Jumping. The thought of it was enough to make Zarrey nauseous. Carefully, he pushed his coffee a little further away on the console. Drinking any of it would be a mistake. “I can’t believe the spooks at Command thought this shit wasn’t harmful.”
“Other than physical discomfort, mental disorientation, and nausea, FTL travel has never been linked to any harmful conditions on the human body,” Galhino informed him without turning from the sensor readouts. “Command has conducted extensive studies on prolonged FTL exposure using the scout fleet’s ships and personnel.”
Zarrey groaned on their behalf. “Oh, those poor bastards.” Those experiments must have been torture. He’d never been fond of the scout fleet. He always found them to be naïve explorers or disturbing clandestine types, but he wouldn’t wish this aching nausea upon anyone.
“In the process of that research, they discovered that no forces or radiation are found within hyperspace. If there is any emitted by intention or otherwise, our instruments cannot detect it. Of course, to the contrary, the environment of subspace is so violently destructive, our instruments can’t survive to take measurements.” Galhino found the topic of FTL rather fascinating. It was rare to see something so poorly understood utilized so freely.
On the other hand, Zarrey had never really considered the details of FTL. He had a rudimentary grasp on it in the sense that the process temporarily removed a ship from the galaxy – taking it to some other plane or dimension. Of course, he only knew that because a ship couldn’t be shot, caught or boarded at FTL, and that knowledge had a direct, practical application. The science of it had never been important to him, unless there was some way to make it stop hurting his head, but he didn’t like that description of subspace. “Violently destructive?” he echoed. “How does the ship survive that, then?”
“Well,” Galhino answered, continuing to study the sensor readouts, “FTL jumping is significantly less understood than warping through hyperspace. We do know that any transition to subspace lasts only a small fraction of a second. It’s near infinitesimal. It feels longer to us, but that is the limitation of how quickly humans can process something so severe.” Their brains required more time to process the change than the point-to-point transition took. “As to the physics of it, jumping worsens damage significantly, so it’s believed that there is a property in the sealed hull of a ship that rejects the forces of subspace. But, really, very little is known about it. The environment of subspace is simply too hostile to conduct experiments in. We only know, designing ships a certain way, that they can survive subspace. New ship designs are thoroughly tested in FTL maneuvering before they go to mass manufacture.”
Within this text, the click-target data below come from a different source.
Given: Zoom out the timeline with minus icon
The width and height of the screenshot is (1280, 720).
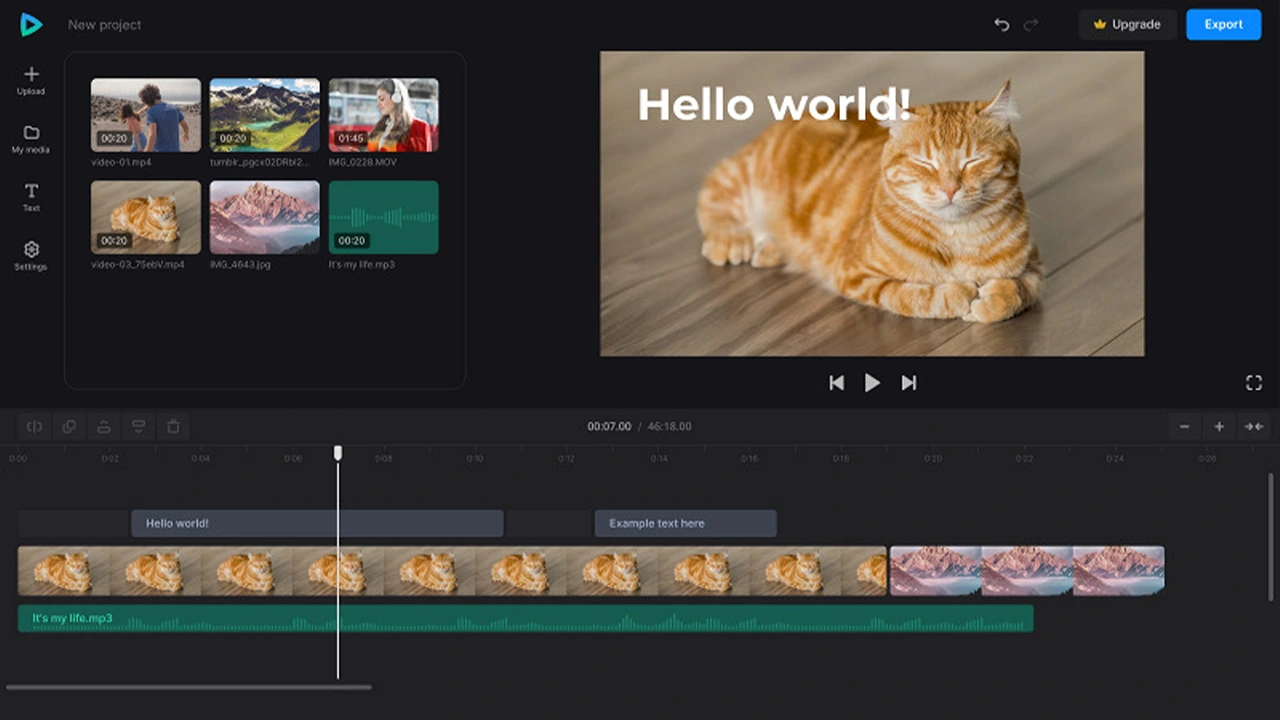Looking at the screenshot, I should (1184, 427).
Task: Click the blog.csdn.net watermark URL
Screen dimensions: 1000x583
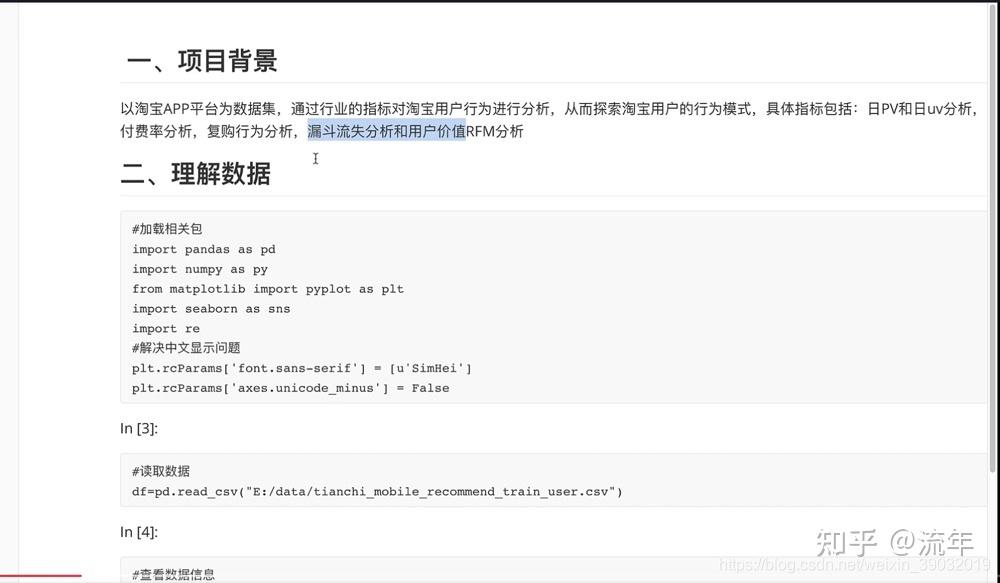Action: pos(855,566)
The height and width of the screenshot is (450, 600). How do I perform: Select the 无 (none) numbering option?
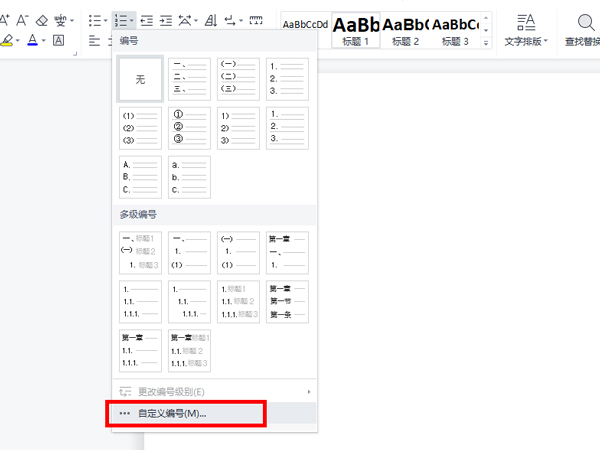tap(140, 79)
“Well, that is fascinating.” Zarrey had certainly not expected to be lectured on the background of FTL today. “But what I understood from that is that the reason we jump is because it somehow works, but we don’t know why. And that makes every jump a literal leap of faith.” This is why I never ask technical questions. It usually led him to knowledge he’d rather not possess. Still, “If we don’t know how it works, how the fuck did we even develop that technology?”
“We didn’t, sir.” Ensign Alba answered, clicking through notifications on his console as he studied the ship’s structural strains. “We stole the technology and learned how to duplicate it. The hyperspace transition equipment was taken and reverse-engineered from sunk Hydrian ships during the War, but subspace tech, which was the backbone of the subspace transceiver network that colonized the known worlds, dates back centuries further than that. It’s so old that there is no agreed upon origin, but it is generally believed that the technology was alien.”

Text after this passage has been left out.